Heptadecene content varies with growth and culture conditions in C. reinhardtii after cell transmethylation products were analyzed by GC-MS/FID. A and B, Heptadecene content (A) and growth curve (B) of cells grown for 9 d in flasks under mixotrophic (TAP medium) or photoautotrophic (minimal medium) conditions. C and D, cells were grown for 2 d in TAP medium (C) or minimal medium (D) and changed to the same culture medium devoid of nitrogen (TAP-N and MM-N). Values are means of four biological replicates, and error bars represent sd. Asterisks denote significant differences at *P < 0.05, **P < 0.01, and ***P < 0.001 in a two-sided t test.

Figure 5.

C. reinhardtii heptadecene synthesis is strictly dependent on light and increases with light intensity.

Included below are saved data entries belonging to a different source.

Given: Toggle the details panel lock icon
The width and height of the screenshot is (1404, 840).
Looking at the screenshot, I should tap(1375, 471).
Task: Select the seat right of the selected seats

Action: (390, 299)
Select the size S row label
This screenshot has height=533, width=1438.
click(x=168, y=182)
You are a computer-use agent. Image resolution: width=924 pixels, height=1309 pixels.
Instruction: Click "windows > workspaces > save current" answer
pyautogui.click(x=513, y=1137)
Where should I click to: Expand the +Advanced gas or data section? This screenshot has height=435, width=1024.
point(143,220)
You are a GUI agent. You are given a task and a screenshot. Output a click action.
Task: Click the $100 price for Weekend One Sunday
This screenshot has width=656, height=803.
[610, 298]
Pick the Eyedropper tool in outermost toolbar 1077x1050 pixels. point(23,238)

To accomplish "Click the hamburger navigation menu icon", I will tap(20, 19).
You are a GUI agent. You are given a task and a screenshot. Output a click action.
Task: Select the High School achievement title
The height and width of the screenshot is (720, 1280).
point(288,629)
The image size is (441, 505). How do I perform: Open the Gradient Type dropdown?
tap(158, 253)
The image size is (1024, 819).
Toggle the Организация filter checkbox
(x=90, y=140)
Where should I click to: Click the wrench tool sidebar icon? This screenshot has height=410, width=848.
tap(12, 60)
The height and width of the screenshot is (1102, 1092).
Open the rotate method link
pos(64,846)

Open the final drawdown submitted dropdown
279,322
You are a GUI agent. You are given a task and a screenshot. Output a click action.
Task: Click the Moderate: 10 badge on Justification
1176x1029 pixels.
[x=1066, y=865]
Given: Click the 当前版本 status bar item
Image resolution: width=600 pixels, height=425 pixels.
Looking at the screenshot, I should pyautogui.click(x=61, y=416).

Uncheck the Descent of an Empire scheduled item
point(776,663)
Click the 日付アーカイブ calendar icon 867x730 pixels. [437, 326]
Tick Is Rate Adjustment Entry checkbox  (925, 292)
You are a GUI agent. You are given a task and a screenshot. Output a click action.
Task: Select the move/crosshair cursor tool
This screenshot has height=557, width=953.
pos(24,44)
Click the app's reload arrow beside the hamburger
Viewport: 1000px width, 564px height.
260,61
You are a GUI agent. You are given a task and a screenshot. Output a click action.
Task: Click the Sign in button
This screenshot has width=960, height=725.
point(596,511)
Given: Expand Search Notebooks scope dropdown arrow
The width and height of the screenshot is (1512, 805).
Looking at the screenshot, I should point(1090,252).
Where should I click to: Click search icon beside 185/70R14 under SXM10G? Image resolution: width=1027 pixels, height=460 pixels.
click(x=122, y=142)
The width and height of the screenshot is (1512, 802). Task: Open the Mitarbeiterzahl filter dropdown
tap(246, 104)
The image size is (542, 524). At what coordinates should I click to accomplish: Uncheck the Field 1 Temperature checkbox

A, Variation of heptadecene during day-night cycles. Cells were grown in flasks under a day-night cycle (12 h light/12 h dark) for 3 d and then diluted at the beginning of the day and samples were collected during the next 24 h. Values are means of three biological replicates, and error bars represent sd. B, Heptadecene synthesis in dark- and light-grown cultures. Cells were grown in flasks in TAP medium at 120 µmol photons m⁻² s⁻¹ and then diluted in the same medium to be grown for an extra 5 d either in the same condition or in the dark (i.e. under heterotrophic conditions). Values are means of three biological replicates, and error bars represent sd; nd, not detected. C, Quantification of heptadecene in isolated chloroplasts. Whole cells or isolated intact chloroplasts were transmethylated and heptadecene was quantified using GC-MS/FID. The proportion of cell heptadecene present in the chloroplast was calculated using the chlorophyll content of isolated chloroplasts and assuming all chlorophyll was present in chloroplasts. Values are means of three biological replicates, and error bars represent sd. D, Kinetics of heptadecene synthesis upon light exposure. Cells were grown for 5 d in the dark in TAP medium and heptadecene was quantified at various times after exposure to light (120 µmol photons m⁻² s⁻¹) in presence or absence of the photosynthesis inhibitor DCMU. Values are means of three biological replicates, and error bars represent sd; nd, not detected. Using two-sided t tests, no significant differences were found at P < 0.01 with and without DCMU. E, Influence of light intensity on heptadecene content per cell volume. Cells were grown in minimal medium at different light intensities in a photobioreactor operated at constant cell density. Cells cultures were stabilized for 3 d at a constant light intensity (starting at 125 µmol photons m⁻² s⁻¹) before switching to the next higher intensity (up to 300 µmol photons m⁻² s⁻¹). Cells aliquots were harvested from stabilized cultures at each intensity to measure heptadecene content. Values are means of three biological replicates, and error bars represent sd.

Figure 6.

Long-chain hydrocarbons are synthesized by Nannochloropsis sp. Strains were cultivated for 5 d, and hydrocarbons were analyzed by transmethylation of whole cells and GC-MS/FID. Values are means of three biological replicates, and error bars represent sd.

Figure 7.

Possible pathways for 7-heptadecene synthesis in C. reinhardtii. Two major possibilities are presented based on findings of this work and reactions known in other organisms. The specificity for cis-vaccenic acid would be brought by a phospholipase A1 or another type of lipase depending on the lipid used as substrate. Left side: cyanobacterial- or plant-type pathway with acyl reduction and formal decarbonylation of aldehyde intermediate. Chloroplast localization would involve acyl-acyl carrier protein (acyl-ACP) substrate, while other subcellular localizations would involve acyl-coenzyme A (acyl-CoA) substrate. Right side: bacterium-type pathway with decarboxylation of a free fatty acid (but without formation of terminal double bond). Decarbonylase and decarboxylase are indicated with quotes because decarbonylation and decarboxylation might be only formal and not actual reactions. Regulation by light may occur at the step of free fatty acid generation and/or at its conversion to heptadecene.